Exercise requirements
Return only the lines of the listing below that run from the line with "سخت‌افزارها (222, 2433)" through the line with "info@holoo.co.ir (399, 2444)", both ends included, exactly as written.

Given data
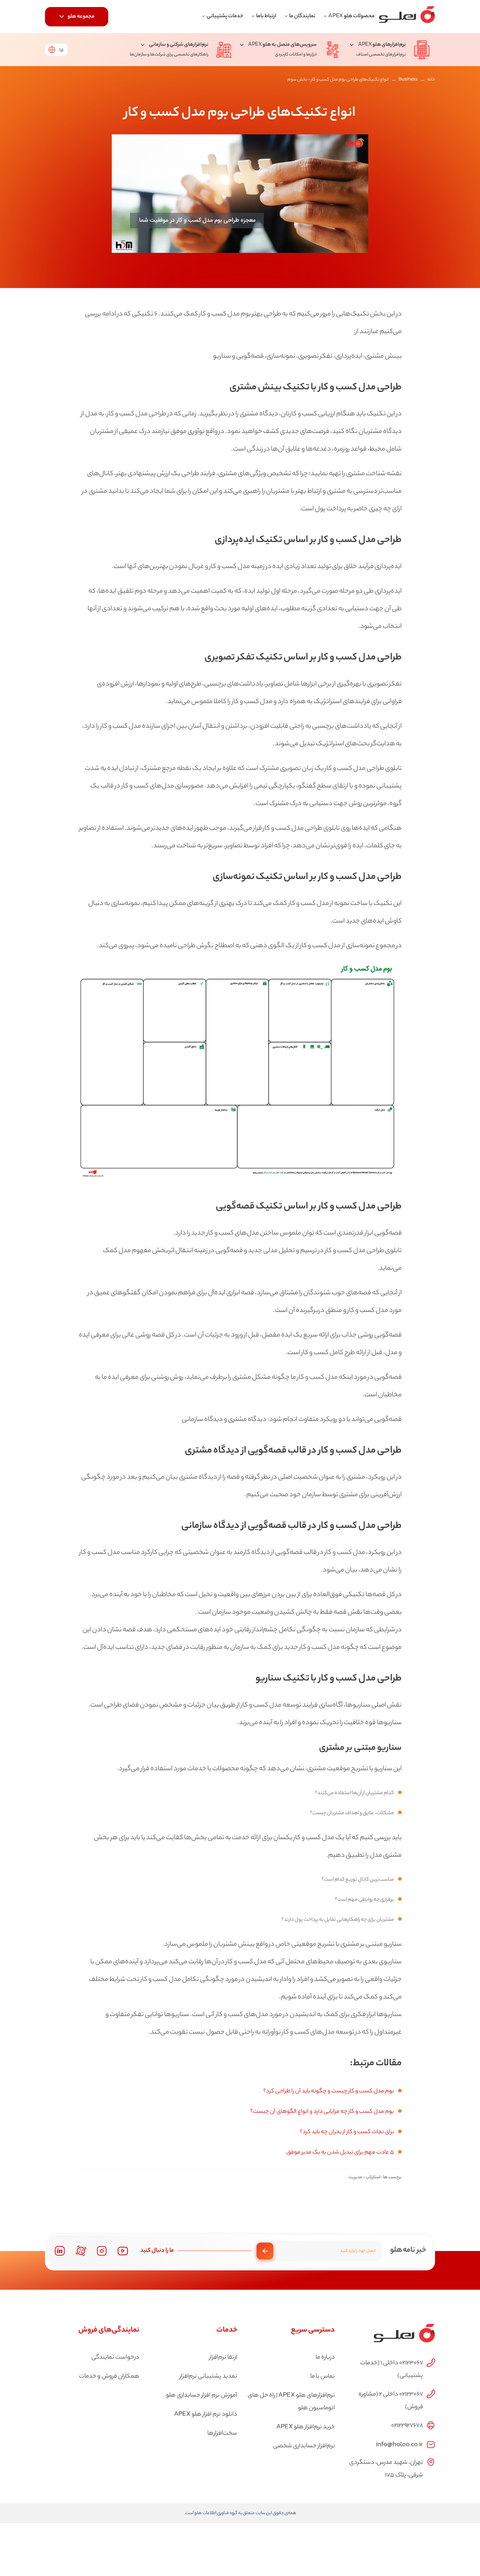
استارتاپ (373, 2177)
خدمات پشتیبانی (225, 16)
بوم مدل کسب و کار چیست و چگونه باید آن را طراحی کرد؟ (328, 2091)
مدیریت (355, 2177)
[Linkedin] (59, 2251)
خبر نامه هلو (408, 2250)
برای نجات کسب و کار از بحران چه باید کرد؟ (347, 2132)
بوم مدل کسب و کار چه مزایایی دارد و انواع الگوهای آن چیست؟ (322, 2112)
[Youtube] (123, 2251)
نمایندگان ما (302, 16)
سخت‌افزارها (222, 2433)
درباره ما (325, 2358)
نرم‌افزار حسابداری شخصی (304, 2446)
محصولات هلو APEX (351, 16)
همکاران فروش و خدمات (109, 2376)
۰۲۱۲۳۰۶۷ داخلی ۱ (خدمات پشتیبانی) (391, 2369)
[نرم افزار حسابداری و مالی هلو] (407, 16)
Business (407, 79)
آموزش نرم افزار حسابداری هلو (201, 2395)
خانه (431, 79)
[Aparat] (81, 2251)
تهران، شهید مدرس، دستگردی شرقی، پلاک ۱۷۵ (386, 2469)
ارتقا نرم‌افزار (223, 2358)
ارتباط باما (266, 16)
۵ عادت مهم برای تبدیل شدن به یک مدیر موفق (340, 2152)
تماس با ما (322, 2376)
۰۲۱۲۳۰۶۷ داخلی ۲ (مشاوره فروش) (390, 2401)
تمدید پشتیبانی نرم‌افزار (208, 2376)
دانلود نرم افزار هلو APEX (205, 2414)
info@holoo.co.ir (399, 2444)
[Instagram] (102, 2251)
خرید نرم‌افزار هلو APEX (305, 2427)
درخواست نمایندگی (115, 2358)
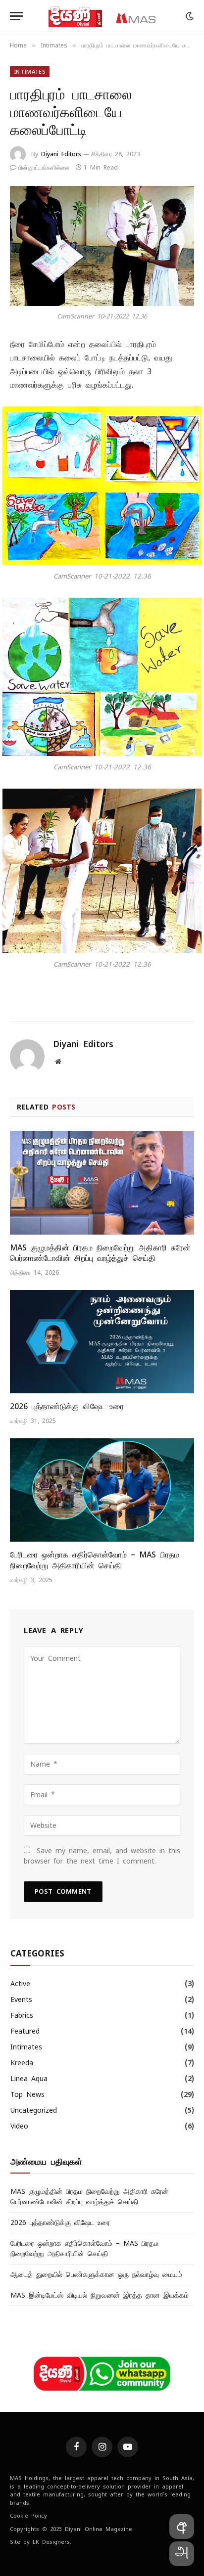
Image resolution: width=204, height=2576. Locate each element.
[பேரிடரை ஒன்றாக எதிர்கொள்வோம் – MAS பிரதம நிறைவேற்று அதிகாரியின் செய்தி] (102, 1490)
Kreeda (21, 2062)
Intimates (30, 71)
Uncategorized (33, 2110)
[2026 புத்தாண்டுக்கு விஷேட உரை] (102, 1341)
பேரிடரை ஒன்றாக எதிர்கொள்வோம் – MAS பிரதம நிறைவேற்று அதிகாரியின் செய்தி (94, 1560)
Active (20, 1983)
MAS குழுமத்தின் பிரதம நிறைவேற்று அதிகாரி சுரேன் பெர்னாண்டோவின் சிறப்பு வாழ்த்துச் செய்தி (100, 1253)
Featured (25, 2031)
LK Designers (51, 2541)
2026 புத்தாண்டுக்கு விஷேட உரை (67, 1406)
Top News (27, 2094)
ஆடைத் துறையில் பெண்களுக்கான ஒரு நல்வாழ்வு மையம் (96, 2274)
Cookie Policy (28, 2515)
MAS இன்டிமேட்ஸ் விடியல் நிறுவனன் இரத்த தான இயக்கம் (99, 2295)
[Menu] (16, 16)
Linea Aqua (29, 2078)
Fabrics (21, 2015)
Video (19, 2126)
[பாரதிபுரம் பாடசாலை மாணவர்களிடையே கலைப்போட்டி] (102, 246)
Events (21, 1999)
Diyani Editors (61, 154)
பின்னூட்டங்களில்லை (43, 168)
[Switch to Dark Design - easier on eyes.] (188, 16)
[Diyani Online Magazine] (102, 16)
--
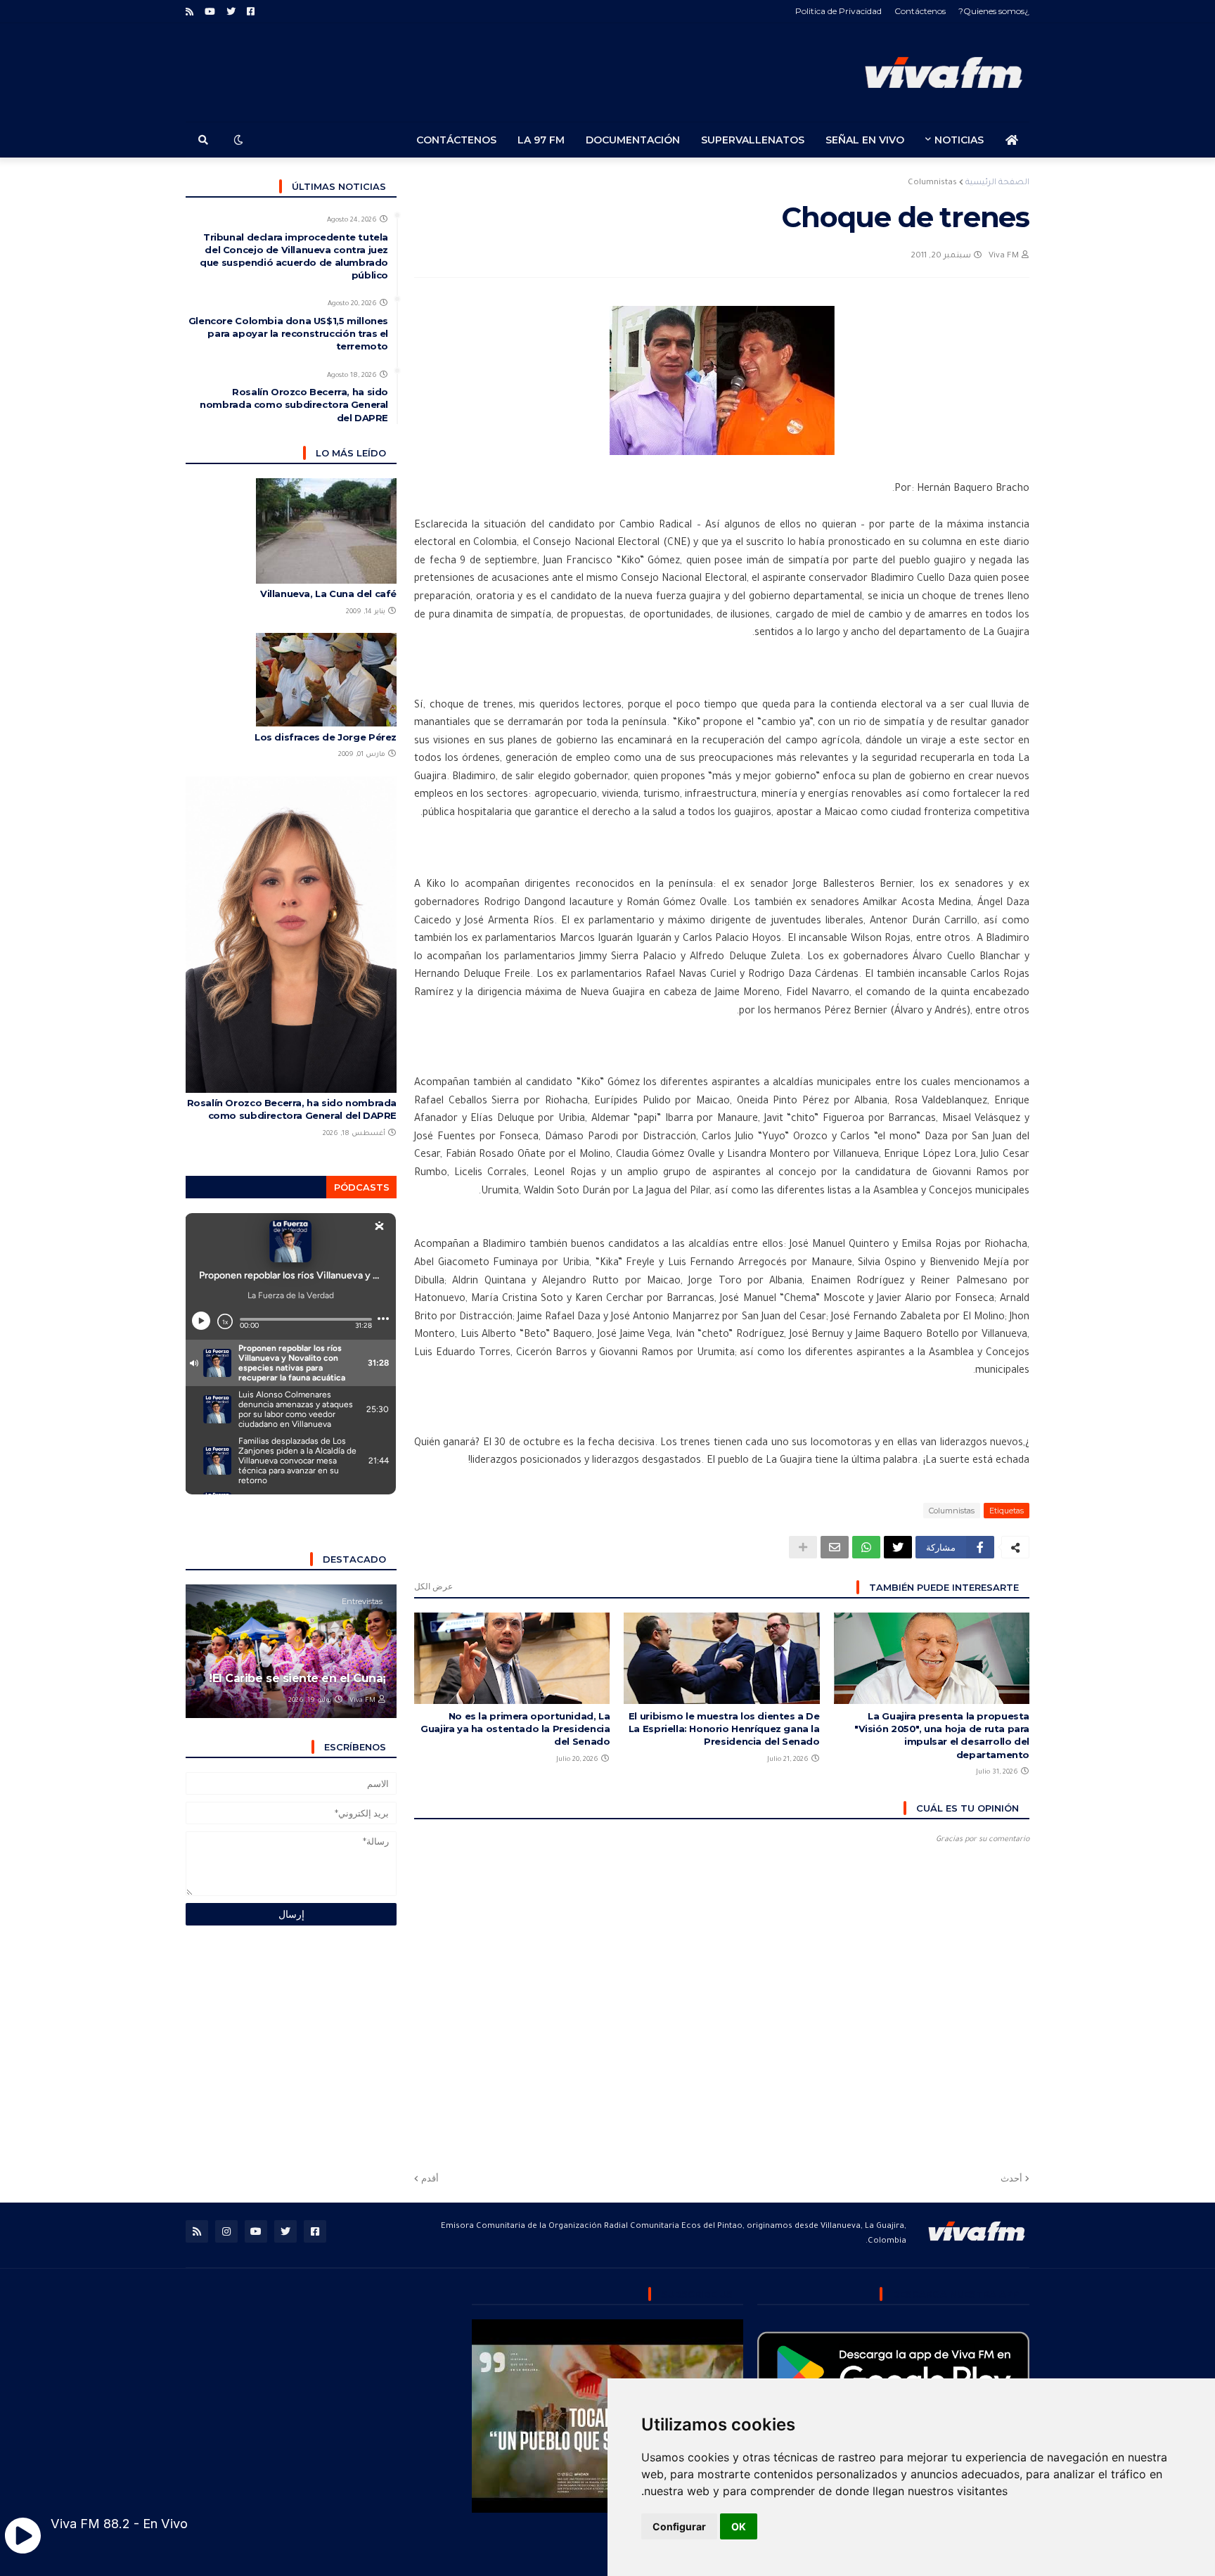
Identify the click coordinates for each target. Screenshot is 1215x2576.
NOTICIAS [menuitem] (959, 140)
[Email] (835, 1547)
==
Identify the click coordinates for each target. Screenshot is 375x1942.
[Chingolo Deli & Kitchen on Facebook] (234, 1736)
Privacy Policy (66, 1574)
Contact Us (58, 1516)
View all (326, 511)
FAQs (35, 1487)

Solved exercise
سخت‌افزارها (222, 2433)
درباره ما (325, 2358)
نرم‌افزار حسابداری شخصی (304, 2446)
محصولات هلو APEX (351, 16)
همکاران فروش و خدمات (109, 2376)
۰۲۱۲۳۰۶۷ داخلی ۱ (خدمات پشتیبانی) (391, 2369)
[نرم افزار حسابداری و مالی هلو] (407, 16)
Business (407, 79)
آموزش نرم افزار حسابداری هلو (201, 2395)
خانه (431, 79)
[Aparat] (81, 2251)
تهران، شهید مدرس، دستگردی شرقی، پلاک ۱۷۵ (386, 2469)
ارتقا نرم‌افزار (223, 2358)
ارتباط باما (266, 16)
۵ عادت مهم برای تبدیل شدن به یک مدیر موفق (340, 2152)
تماس با ما (322, 2376)
۰۲۱۲۳۰۶۷ داخلی ۲ (مشاوره فروش) (390, 2401)
تمدید پشتیبانی نرم‌افزار (208, 2376)
دانلود نرم افزار هلو APEX (205, 2414)
info@holoo.co.ir (399, 2444)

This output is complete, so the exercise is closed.